I think we can agree that the world is a pretty tense place. Zika. American politics. Police shootings. Terrorism. Email hacking. It’s been crazy.?And so in the midst of all of this, Disney’s latest live-action film, Pete’s Dragon, offers us a little magic . . . . and hope.
Pete is orphaned after a tragic car accident kills his parents. As he wanders through the woods alone, clinging to his book about a dog named Elliot, he encounters a large beast who protects him. The two immediately form a bond. Pete names the beast – a giant, green dragon – Elliot.
The story picks up six years later. Pete and Elliot roam the woods much like a boy and his dog would. There is compassion between the two. They care deeply for one another.
They are a family.
Yet, when?Pete spots Grace, the forest ranger, he is curious. He sneaks a compass out of her backpack. When he opens it, he sees a picture inside of young Grace with her mother and father. Pete looks at the picture longingly, as if the memories of his own parents swim to the surface of his mind.
As the logging brothers Jack and Gavin (Jack is in a relationship with Grace) move closer and closer into the woods where the boy and the dragon live, Pete is discovered.
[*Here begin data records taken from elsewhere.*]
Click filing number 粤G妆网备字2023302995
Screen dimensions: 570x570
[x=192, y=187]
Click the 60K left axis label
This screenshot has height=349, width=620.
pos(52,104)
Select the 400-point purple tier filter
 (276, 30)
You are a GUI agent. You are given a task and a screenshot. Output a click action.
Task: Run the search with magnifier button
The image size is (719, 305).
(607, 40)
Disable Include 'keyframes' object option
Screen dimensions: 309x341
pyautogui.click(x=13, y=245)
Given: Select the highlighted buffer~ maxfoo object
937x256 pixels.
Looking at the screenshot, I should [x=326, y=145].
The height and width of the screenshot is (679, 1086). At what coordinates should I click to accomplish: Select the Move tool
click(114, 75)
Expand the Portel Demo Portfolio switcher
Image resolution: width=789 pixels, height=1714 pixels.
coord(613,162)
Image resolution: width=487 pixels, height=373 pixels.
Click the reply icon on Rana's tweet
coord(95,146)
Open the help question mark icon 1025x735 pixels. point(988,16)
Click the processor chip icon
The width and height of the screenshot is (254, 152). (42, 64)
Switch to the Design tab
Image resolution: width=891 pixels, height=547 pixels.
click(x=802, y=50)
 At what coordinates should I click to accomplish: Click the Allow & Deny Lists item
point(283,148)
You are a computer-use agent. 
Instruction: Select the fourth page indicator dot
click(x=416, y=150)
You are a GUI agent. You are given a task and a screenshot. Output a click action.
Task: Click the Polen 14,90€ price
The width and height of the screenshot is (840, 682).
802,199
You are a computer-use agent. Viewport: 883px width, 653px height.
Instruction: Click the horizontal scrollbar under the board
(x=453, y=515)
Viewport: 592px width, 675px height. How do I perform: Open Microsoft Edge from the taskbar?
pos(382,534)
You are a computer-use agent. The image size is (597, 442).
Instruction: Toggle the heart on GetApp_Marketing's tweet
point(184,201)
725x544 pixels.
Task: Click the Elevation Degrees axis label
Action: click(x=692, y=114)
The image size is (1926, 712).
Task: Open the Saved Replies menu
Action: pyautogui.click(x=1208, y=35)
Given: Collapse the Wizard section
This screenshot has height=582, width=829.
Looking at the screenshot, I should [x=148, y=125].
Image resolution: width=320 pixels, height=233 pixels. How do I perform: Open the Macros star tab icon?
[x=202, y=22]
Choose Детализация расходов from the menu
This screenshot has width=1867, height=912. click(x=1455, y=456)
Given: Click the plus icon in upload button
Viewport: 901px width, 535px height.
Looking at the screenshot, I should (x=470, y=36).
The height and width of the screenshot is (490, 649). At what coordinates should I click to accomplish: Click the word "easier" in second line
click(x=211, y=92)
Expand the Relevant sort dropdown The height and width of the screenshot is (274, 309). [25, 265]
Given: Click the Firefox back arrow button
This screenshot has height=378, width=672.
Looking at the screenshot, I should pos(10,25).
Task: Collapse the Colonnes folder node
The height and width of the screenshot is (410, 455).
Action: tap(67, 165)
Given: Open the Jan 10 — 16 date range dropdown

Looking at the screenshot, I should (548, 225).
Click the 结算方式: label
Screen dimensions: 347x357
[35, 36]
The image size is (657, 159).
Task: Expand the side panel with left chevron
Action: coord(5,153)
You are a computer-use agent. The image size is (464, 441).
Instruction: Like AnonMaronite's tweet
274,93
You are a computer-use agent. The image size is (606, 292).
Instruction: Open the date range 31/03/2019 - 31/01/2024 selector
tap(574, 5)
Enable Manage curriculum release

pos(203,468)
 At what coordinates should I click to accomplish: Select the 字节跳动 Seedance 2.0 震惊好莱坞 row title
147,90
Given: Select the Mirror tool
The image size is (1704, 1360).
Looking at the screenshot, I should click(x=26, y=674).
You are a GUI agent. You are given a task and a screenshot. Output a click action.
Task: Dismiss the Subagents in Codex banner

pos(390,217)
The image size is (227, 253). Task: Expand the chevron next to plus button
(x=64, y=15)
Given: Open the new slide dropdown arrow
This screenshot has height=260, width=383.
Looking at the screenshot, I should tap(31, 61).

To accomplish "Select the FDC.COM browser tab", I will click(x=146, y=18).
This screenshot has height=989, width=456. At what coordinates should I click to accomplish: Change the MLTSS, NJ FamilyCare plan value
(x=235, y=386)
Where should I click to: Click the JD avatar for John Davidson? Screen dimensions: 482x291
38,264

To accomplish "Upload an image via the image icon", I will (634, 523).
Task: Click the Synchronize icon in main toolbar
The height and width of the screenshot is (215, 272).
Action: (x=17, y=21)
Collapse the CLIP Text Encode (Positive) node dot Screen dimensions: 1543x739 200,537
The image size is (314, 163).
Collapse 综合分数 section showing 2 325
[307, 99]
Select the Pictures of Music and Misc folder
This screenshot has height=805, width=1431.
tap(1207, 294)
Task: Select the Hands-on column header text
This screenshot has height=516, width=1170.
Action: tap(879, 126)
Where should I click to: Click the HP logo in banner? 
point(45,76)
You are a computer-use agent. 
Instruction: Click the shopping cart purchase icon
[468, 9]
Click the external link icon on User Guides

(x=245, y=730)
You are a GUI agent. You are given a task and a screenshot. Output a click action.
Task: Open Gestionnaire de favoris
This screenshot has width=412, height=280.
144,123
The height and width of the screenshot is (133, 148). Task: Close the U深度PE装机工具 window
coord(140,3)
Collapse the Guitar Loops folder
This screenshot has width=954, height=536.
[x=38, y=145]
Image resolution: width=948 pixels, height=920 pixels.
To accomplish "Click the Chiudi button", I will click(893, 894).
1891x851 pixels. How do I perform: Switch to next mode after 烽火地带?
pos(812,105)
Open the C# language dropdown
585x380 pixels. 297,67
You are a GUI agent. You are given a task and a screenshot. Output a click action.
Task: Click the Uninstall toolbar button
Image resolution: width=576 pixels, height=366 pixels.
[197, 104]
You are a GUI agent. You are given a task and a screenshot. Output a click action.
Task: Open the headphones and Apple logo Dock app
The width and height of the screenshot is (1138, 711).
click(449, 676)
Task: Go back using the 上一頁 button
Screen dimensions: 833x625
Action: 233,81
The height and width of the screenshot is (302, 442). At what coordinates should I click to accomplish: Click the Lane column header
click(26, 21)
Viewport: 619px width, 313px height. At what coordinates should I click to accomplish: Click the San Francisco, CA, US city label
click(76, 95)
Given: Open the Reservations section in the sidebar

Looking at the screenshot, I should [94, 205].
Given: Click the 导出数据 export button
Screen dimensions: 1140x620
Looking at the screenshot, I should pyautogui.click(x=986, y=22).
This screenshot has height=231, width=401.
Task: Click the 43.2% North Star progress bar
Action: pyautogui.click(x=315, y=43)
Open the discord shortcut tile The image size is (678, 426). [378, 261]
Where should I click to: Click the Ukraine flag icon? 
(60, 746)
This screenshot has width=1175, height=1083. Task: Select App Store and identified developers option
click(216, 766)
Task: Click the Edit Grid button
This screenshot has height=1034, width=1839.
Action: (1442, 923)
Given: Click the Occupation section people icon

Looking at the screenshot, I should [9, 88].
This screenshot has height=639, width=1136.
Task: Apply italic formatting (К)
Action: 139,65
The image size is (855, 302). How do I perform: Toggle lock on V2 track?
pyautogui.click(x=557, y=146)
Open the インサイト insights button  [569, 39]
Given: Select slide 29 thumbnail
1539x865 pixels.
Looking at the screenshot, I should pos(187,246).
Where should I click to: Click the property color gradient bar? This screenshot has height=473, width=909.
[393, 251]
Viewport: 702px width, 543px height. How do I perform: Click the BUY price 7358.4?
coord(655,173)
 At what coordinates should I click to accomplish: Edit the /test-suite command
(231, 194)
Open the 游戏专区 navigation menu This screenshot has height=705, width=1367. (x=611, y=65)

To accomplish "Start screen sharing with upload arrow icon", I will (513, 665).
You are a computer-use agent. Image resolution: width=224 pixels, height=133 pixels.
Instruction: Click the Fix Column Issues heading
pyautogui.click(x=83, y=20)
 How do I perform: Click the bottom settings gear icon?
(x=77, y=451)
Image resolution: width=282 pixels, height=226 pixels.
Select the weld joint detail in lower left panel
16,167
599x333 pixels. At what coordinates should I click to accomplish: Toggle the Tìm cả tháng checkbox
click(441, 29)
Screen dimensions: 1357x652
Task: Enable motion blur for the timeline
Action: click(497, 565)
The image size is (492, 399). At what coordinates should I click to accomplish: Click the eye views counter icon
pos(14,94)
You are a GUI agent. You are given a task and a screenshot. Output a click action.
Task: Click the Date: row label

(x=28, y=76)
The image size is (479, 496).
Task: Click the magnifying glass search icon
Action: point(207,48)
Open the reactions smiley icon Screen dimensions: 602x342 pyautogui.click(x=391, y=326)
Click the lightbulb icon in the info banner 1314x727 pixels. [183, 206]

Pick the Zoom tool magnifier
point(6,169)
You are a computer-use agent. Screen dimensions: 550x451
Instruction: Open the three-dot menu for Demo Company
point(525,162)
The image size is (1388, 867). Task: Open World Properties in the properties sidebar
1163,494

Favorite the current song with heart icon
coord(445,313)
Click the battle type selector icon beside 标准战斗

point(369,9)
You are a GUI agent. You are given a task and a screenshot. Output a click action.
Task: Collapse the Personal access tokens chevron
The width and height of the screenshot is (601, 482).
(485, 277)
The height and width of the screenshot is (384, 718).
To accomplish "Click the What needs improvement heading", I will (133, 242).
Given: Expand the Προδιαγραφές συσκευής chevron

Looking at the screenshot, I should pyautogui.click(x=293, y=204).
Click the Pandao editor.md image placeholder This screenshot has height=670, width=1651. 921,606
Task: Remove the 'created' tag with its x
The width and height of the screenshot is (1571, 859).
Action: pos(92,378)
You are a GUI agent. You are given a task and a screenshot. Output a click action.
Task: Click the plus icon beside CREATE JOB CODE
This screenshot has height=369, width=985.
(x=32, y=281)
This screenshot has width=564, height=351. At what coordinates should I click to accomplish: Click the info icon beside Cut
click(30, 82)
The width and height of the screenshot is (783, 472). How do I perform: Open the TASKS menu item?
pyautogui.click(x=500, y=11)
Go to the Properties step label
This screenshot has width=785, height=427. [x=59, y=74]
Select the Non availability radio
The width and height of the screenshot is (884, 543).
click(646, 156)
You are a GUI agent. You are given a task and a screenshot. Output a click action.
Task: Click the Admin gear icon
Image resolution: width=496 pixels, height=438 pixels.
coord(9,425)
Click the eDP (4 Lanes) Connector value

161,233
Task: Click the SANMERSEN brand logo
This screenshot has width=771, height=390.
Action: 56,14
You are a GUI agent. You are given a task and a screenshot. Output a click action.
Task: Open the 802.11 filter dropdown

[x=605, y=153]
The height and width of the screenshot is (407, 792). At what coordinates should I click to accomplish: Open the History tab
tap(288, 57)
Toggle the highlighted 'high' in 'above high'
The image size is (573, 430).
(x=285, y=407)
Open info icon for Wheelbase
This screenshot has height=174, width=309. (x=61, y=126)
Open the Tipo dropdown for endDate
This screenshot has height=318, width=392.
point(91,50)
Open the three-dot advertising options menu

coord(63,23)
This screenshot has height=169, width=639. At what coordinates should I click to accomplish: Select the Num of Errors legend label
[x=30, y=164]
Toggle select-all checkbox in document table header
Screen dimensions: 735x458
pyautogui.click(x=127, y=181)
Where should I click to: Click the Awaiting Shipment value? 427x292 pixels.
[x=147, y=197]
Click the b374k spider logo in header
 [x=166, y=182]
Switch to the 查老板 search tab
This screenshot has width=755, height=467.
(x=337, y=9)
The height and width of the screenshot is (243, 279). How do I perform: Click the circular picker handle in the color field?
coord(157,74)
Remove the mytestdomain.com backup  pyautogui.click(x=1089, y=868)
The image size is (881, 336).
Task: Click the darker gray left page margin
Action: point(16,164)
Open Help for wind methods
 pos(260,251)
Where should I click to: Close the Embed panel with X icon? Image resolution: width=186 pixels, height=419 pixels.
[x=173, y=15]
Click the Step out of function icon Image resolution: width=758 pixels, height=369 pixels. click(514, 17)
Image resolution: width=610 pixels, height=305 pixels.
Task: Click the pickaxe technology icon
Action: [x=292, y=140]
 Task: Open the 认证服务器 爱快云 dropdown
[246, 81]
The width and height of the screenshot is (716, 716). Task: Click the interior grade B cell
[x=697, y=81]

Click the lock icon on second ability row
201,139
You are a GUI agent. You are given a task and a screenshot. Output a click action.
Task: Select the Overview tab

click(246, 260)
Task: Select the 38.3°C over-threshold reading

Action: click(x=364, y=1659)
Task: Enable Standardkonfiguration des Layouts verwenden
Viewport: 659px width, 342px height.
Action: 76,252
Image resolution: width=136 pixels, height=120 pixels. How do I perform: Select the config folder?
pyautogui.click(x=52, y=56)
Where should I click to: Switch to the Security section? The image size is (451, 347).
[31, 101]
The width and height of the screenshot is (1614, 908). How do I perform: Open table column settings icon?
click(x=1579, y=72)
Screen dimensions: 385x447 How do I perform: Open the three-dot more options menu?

This discovery sends all the characters into a whirlwind of an adventure. Gavin and his men aim to capture Elliot and make a profit. Grace is deeply concerned with Pete, and takes him in for a night along with Jack and his daughter, Natalie.
Elliot, alone in the forest, misses Pete. Like a lost puppy, Elliot roams the wilderness and the town to find his missing boy. It is a tearjerker of a scene when Elliot spies Pete sitting the laps of Grace and Jack as they read a book together. Pete has found a family. Elliot has not.
This is a solid family film. It is filled with adventure, laughs (Elliot and the sprinklers is one of my favs), and tearjerkers. There are few, if no, curse words. The film bears no markers of current realities. It is a timeless tale, told in a timeless matter.
Best of all, it reminds us of magic. Grace’s father, Mr. Meacham, tells her, “The magic changed the way I see the world.” He, too, encountered Elliot the dragon many years before Pete. He gave him a renewed sense of innocence.
Or, perhaps, instead of magic, we can think of it has hope. And whether it is Pete and Elliot, Grace and Meacham, Jack and Gavin, or Jack and Natalie, family is where we find our hope. It is in each other. And it is this same hope that allows us to let each other go to discover new worlds and wonders.